- Your task -
Give back every record exactly as it reads.
-- Provided data follows --
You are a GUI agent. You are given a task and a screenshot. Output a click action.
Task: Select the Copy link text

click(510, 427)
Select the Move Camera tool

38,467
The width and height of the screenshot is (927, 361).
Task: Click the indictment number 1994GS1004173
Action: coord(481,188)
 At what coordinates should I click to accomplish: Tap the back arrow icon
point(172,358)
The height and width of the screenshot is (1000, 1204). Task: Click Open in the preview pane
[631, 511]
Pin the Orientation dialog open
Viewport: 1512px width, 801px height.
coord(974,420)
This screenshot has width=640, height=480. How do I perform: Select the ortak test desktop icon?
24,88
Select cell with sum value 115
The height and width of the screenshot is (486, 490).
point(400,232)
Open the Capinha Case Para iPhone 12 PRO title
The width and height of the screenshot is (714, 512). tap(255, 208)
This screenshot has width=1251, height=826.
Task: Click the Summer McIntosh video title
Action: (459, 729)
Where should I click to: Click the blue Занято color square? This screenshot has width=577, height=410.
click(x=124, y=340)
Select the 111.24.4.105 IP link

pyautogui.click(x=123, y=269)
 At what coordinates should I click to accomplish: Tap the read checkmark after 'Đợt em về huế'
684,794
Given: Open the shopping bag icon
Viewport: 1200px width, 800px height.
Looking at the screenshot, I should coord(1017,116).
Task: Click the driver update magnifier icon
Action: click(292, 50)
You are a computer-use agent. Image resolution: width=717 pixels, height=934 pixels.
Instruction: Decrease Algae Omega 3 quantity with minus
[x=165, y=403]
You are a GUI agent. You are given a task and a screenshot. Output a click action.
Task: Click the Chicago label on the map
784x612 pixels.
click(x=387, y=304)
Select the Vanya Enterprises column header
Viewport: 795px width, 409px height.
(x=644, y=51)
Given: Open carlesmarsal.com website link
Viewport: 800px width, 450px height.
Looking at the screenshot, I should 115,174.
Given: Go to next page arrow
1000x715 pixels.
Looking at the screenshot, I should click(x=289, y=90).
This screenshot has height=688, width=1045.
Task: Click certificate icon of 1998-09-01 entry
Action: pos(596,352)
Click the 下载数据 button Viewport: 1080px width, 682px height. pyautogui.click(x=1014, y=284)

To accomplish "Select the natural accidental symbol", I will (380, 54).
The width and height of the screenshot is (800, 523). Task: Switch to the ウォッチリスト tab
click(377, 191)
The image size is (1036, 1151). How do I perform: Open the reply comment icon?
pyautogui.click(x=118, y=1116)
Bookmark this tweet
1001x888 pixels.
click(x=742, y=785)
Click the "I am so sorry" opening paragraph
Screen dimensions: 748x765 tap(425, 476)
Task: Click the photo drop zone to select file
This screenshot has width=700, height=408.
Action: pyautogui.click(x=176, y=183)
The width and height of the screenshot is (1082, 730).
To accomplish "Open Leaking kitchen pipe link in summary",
-- Provided data concluded --
- Exercise solution -
You are a GUI agent. You are given a task and a screenshot. Output a click action.
Task: Select the Copy link text

click(510, 427)
Select the Move Camera tool

38,467
The width and height of the screenshot is (927, 361).
Task: Click the indictment number 1994GS1004173
Action: coord(481,188)
 At what coordinates should I click to accomplish: Tap the back arrow icon
point(172,358)
The height and width of the screenshot is (1000, 1204). Task: Click Open in the preview pane
[631, 511]
Pin the Orientation dialog open
Viewport: 1512px width, 801px height.
coord(974,420)
This screenshot has width=640, height=480. How do I perform: Select the ortak test desktop icon?
24,88
Select cell with sum value 115
The height and width of the screenshot is (486, 490).
point(400,232)
Open the Capinha Case Para iPhone 12 PRO title
The width and height of the screenshot is (714, 512). tap(255, 208)
This screenshot has width=1251, height=826.
Task: Click the Summer McIntosh video title
Action: (459, 729)
Where should I click to: Click the blue Занято color square? This screenshot has width=577, height=410.
click(x=124, y=340)
Select the 111.24.4.105 IP link

pyautogui.click(x=123, y=269)
 At what coordinates should I click to accomplish: Tap the read checkmark after 'Đợt em về huế'
684,794
Given: Open the shopping bag icon
Viewport: 1200px width, 800px height.
Looking at the screenshot, I should coord(1017,116).
Task: Click the driver update magnifier icon
Action: click(292, 50)
You are a computer-use agent. Image resolution: width=717 pixels, height=934 pixels.
Instruction: Decrease Algae Omega 3 quantity with minus
[x=165, y=403]
You are a GUI agent. You are given a task and a screenshot. Output a click action.
Task: Click the Chicago label on the map
784x612 pixels.
click(x=387, y=304)
Select the Vanya Enterprises column header
Viewport: 795px width, 409px height.
(x=644, y=51)
Given: Open carlesmarsal.com website link
Viewport: 800px width, 450px height.
Looking at the screenshot, I should 115,174.
Given: Go to next page arrow
1000x715 pixels.
Looking at the screenshot, I should click(x=289, y=90).
This screenshot has height=688, width=1045.
Task: Click certificate icon of 1998-09-01 entry
Action: pos(596,352)
Click the 下载数据 button Viewport: 1080px width, 682px height. pyautogui.click(x=1014, y=284)

To accomplish "Select the natural accidental symbol", I will (380, 54).
The width and height of the screenshot is (800, 523). Task: Switch to the ウォッチリスト tab
click(377, 191)
The image size is (1036, 1151). How do I perform: Open the reply comment icon?
pyautogui.click(x=118, y=1116)
Bookmark this tweet
1001x888 pixels.
click(x=742, y=785)
Click the "I am so sorry" opening paragraph
Screen dimensions: 748x765 tap(425, 476)
Task: Click the photo drop zone to select file
This screenshot has width=700, height=408.
Action: pyautogui.click(x=176, y=183)
The width and height of the screenshot is (1082, 730).
To accomplish "Open Leaking kitchen pipe link in summary",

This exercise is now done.